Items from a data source
++++

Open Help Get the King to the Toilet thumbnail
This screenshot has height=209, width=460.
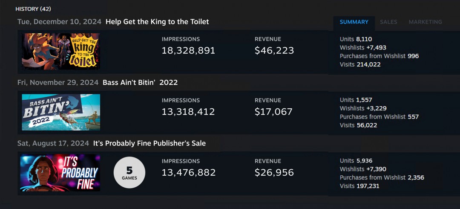click(x=61, y=51)
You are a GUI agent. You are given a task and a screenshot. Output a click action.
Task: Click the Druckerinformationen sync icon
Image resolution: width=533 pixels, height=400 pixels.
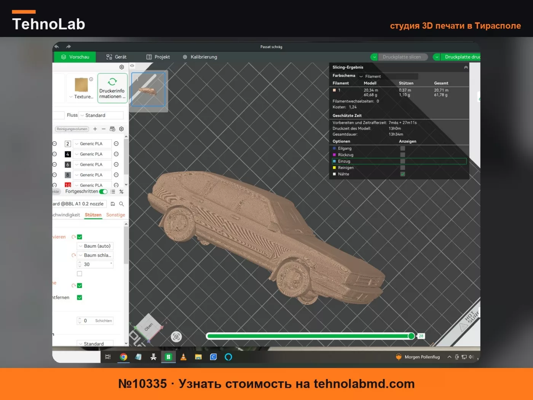pos(112,82)
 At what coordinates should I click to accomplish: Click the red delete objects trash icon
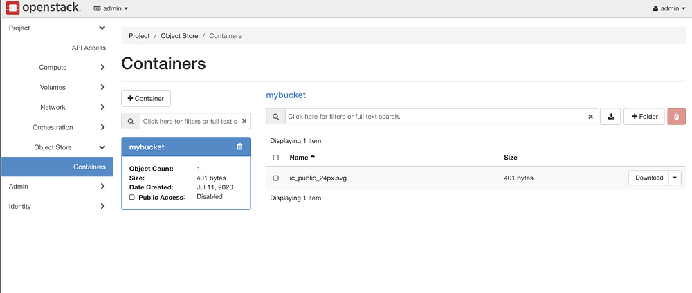coord(676,117)
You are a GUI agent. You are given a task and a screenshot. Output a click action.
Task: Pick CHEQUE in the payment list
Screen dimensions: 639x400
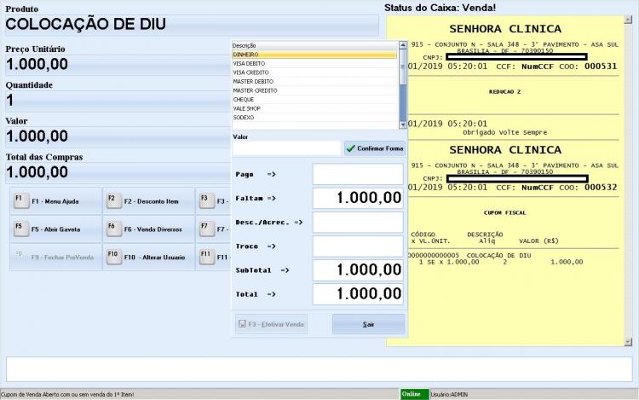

++++

Transcribe each line above verbatim, with the pictures left out.

### Completed exercise
Open Help Get the King to the Toilet thumbnail
This screenshot has height=209, width=460.
click(x=61, y=51)
You are a GUI agent. You are given a task and a screenshot. Output a click action.
Task: Click the Druckerinformationen sync icon
Image resolution: width=533 pixels, height=400 pixels.
pos(112,82)
 At what coordinates should I click to accomplish: Click the red delete objects trash icon
coord(676,117)
You are a GUI agent. You are given a task and a screenshot. Output a click action.
Task: Pick CHEQUE in the payment list
Screen dimensions: 639x400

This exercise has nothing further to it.